6.18.2012

Trotamundos (I)

Una buena pregunta sería cómo he conseguido llegar hasta aquí. Sólo recuerdo haber salido de Barcelona hace dos días con la mochila a cuestas, con un par de conjuntos limpios y varias bolsas de comida basura camino de... Bueno, de donde estoy ahora, supongo. A miles de kilómetros de casa.

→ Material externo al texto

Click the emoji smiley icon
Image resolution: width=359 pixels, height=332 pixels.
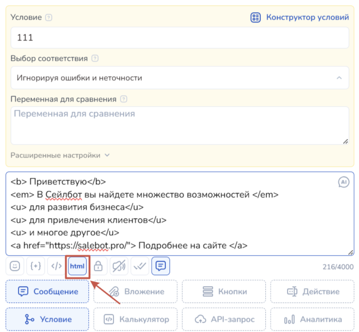(x=15, y=266)
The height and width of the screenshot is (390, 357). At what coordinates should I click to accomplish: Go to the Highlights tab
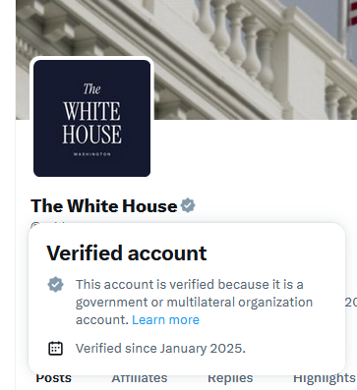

Los primeros dos días debí caminar varias decenas de kilómetros, siguiendo la línea de la carretera y parando para comer o dormir cuando el cuerpo me lo pedía. Me alegré de haber echo caso a mamá cuando me dijo que ahorrara, porque llevaba encima todo el dinero que había reunido en todos mis años de vida; no era gran cosa, pero era más que suficiente para sobrevivir. Aún así, al tercer día rebajé el ritmo, pues los pies me dolían y mi espalda se quejaba, a pesar de llevar menos comida encima. A las seis horas de caminata, decidí rendirme a las súplicas de mi cuerpo y se senté a unos metros del arcén. A los diez minutos de estar allí parado, mirando al tráfico, una camioneta antigua con la pintura medio desconchada redujo la velocidad y se detuvo a unos metros de mí. Me puse en pie, acercándome lentamente a la ventanilla del copiloto.

Al otro lado de la ventanilla me encontré a una pareja, probablemente matrimonio, de unos treinta y pocos. Me recibieron con una amplia sonrisa.
-¿Quieres que te llevemos a algún lado?
Al principio mi instinto me hizo desconfiar, pero tras recordar lo agotado que estaba y los pocos recursos que me quedaban, cedí.
-Tranquilo, no te haremos daño, nosotros también nos escapamos de casa cuando éramos jóvenes.
-¿Ah, sí?
Me monté en la parte de atrás de la camioneta y me contaron su historia; habían estado saliendo desde los diecisiete años, y se querían con locura, pero sus padres no lo aprobaban, así que, dos años después, decidieron fugarse. Desde un primer momento intentaron hacer autoestop, pero nadie tuvo compasión por ellos; una semana después, no tuvieron otro remedio que llamar a sus padres para que fueran a buscarlos. Por fin consiguieron que aprobaran su relación, pero desde entonces siempre habían ayudado a caminantes solitarios y con aire triste.

Su historia me pareció increíble, sobre todo por el sentimiento tan fuerte que obviamente les unía; nada les había separado. Después de tantos años; era maravilloso. Gracias a ellos pude llegar a la siguiente provincia en mucho menos tiempo, y desde allí empecé a hacer autoestop. No eran muchos los que me ayudaban, pero los que lo hacían siempre tenían una historia que contar, y yo oídos con los que recibirlas.

A fin de cuentas, parece que el resto del mundo no es tan diferente a mí como pensaba.